→ **Source extract**
** start **
You see, a few years ago, the United States Social Security Administration began issuing annual social security earnings statements. Your social security retirement income is based on how much money you have earned – and paid taxes on – over the course of your income earning life. Consequently, I now have this government document that makes absolutely clear just how bad it was for me in my first decade of comics, thanks in large part to the ethically dubious doings of the independent press.

When I have grappled with publishers about their treatment of their creators, they always protest that they have treated the creators well, paid them fairly, and made sure their rights were protected.

Yet, each time I had major dealings with one of these independent small press publishers, I ended up having to fight – and pay lawyers to fight for – the copyrights I should not have had to do battle over.

And money? Forget it. I’ve said for years I never made any money on A Distant Soil. Until I self published and went to Image in the 1990’s, I barely made a dime. Sometimes I made less than nothing. Literally.

In the USA, an artist does not pay taxes on their business expenses. So, If I made $6,000 in a year, and I spent money on paper, pens, paints, Federal Express shipping, phone calls to my publishers, a drawing board, and rent on studio space (for awhile, I had a small office for which I paid $250 a month), all of those expenses are deducted from my taxes. So, if I had $5,000 a year in expenses, I paid taxes on what was left. Here is what I had left after I deducted my meagre business expenses.

As you can see, my income was so low in 1984 and 1985 that I had no taxable income at all. Now, unless you think I had the same accountant as Leona Helmsley, the truth is that this is all the net income I had to live on for the entirety of the 1980’s. I was a teen for part of this time so I had the support of my family, but in 1986, I had $3,816 to live on when I moved out on my own. That’s a whopping $318 a month. I moved back home in 1987.

There were a few years in there where most of my income went to pay attorney’s fees. One year I paid about $5,000 to lawyers. That was almost everything I made in that year. Creators who were paid next to nothing had no money to pay attorney’s fees to collect the money they were due. Funny how that works out for the publisher, isn’t it?
** end **
→ **Set task 1**
Output the listing lines as a numbered list, leaving out blank lines, from the line with "This screenshot has height=812, width=1461." through the final line of the listing.
→ **Set task 2**
Continue the account of a comic artist's meager earnings from independent publishers, starting after its last sentence.

[Collection entries]
** start **
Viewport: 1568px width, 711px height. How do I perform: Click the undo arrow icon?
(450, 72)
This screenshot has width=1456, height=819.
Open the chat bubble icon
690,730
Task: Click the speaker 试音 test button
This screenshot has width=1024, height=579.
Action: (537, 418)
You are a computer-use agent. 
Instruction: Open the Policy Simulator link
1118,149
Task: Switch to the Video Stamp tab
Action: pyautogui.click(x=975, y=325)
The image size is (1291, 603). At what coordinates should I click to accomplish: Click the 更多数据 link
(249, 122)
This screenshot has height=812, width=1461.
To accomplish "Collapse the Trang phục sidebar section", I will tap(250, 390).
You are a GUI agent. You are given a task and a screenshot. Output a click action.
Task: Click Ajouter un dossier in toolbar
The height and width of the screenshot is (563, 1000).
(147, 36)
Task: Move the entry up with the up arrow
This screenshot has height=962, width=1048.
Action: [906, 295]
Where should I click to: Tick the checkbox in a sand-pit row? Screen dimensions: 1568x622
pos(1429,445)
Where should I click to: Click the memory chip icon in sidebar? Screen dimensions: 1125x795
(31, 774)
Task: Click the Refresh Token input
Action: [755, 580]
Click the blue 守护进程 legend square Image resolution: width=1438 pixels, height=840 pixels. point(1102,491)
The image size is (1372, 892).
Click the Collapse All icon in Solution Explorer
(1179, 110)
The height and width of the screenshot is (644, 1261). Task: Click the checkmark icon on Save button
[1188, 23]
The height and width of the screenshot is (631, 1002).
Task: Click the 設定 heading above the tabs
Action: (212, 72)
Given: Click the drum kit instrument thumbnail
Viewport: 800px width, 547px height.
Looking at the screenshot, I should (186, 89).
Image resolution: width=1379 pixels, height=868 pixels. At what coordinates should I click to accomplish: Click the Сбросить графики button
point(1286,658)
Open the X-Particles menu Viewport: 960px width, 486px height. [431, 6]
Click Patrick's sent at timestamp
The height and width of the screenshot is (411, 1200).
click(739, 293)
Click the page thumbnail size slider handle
** end **
→ **Result 1**
1. This screenshot has height=812, width=1461.
2. To accomplish "Collapse the Trang phục sidebar section", I will tap(250, 390).
3. You are a GUI agent. You are given a task and a screenshot. Output a click action.
4. Task: Click Ajouter un dossier in toolbar
5. The height and width of the screenshot is (563, 1000).
6. (147, 36)
7. Task: Move the entry up with the up arrow
8. This screenshot has height=962, width=1048.
9. Action: [906, 295]
10. Where should I click to: Tick the checkbox in a sand-pit row? Screen dimensions: 1568x622
11. pos(1429,445)
12. Where should I click to: Click the memory chip icon in sidebar? Screen dimensions: 1125x795
13. (31, 774)
14. Task: Click the Refresh Token input
15. Action: [755, 580]
16. Click the blue 守护进程 legend square Image resolution: width=1438 pixels, height=840 pixels. point(1102,491)
17. The image size is (1372, 892).
18. Click the Collapse All icon in Solution Explorer
19. (1179, 110)
20. The height and width of the screenshot is (644, 1261). Task: Click the checkmark icon on Save button
21. [1188, 23]
22. The height and width of the screenshot is (631, 1002).
23. Task: Click the 設定 heading above the tabs
24. Action: (212, 72)
25. Given: Click the drum kit instrument thumbnail
26. Viewport: 800px width, 547px height.
27. Looking at the screenshot, I should (186, 89).
28. Image resolution: width=1379 pixels, height=868 pixels. At what coordinates should I click to accomplish: Click the Сбросить графики button
29. point(1286,658)
30. Open the X-Particles menu Viewport: 960px width, 486px height. [431, 6]
31. Click Patrick's sent at timestamp
32. The height and width of the screenshot is (411, 1200).
33. click(739, 293)
34. Click the page thumbnail size slider handle

→ **Result 2**
As a matter of fact, if I wasn’t getting small jobs for DC and Marvel in those years, every year my income would have been in the red. Notice that spike in the latter 1980’s? That’s Wonder Woman, Fallen Angels, Marvel Fanfare

In an interview, one of my independent clients, when confronted with the allegation that their freelancers weren’t being paid and couldn’t meet their rents (like me), responded that he wasn’t responsible for his freelancer’s inability to handle their money.

I present Exhibit A: 1984 and Exhibit B: 1985.

In other words, “WHAT MONEY?

Without the support of my family, I could never have lasted in comics. I made only enough money to buy pens, paper, pay Federal Express, the long distance phone bill, and the lawyers. I was never paid enough to be self supporting on comics that sold in the tens of thousands and enjoyed multiple printings. I tried moving out and living on my own, but the adventure with my ex-publisher made moving back home a necessity within a year. I could not afford the most basic expenses. I lost 22 pounds in about eight months. The Woman declared she thought I had anorexia.

One last visit with The Woman: I spent those months at the ex-publisher doing slash illustrations for her in exchange for meals, and that is about as sadly hilarious and pathetic as it gets. Last I heard, there was quite a black market out there for these pictures. They’re naughty, that’s for sure, but I’ve gotten nothing but great cocktail conversation out of them ever since. I bet I could draw lots raunchier pictures now that I have become a functioning adult, and actually had sex. And porn doesn’t appear to have hurt Alan Moore’s career any, so there you go…

It’s pretty sad that I was a poor artist drawing slash for food. It’s sadder still to be an editor getting your jollies by inducing your penniless artists to produce your cartoon wank for you.

I’ll never forget the day she barked “All you care about is money!” at me. Actually, she did that a lot. Well, you care about money a good deal when you are drawing slash porn for your editor so you can get a sandwich. At least I don’t have to worry about them being used as blackmail material. Nowadays, yaoi art will get you a book contract.

For a final moment of hilarity, the last time I had a meal in her presence, newly liberated, I declared that I would be paying for my own lunch. No more cartoon wank for me! The Woman then whipped out a gold American Express card and announced “It’s not like I ever paid for lunch anyway. The company does.”

That’s right, she gleefully informed me that the ex-publisher had been footing the bills for the meals that bought the cartoon wank I drew for her. My favorite sandwich was French Dip, so I drew porn for roast beef au jus.

Positively Machiavellian! She had her publisher pay for me to draw her masturbation source material in exchange for soup and sandwich.

Everybody got screwed!

But enough comedy hijinks.

In the wake of the ridiculous luncheon with Tom, and the sloppy attempt to hijack my rolodex, I closed off contact with Tom’s minions shortly after I got the interesting news that I had been wrongly informed about Mr. Disney from the beginning. He had not, in fact, invested millions in Tom’s business. He’d simply been scoping out the company and that luncheon was a fishing expedition. In the end, he never invested at all. This caused a severe strain on Tom’s finances for which I was partially held to blame…if only I had been a nice artist and done the book about the bugs! If only I hadn’t scared rich Mr. Disney away!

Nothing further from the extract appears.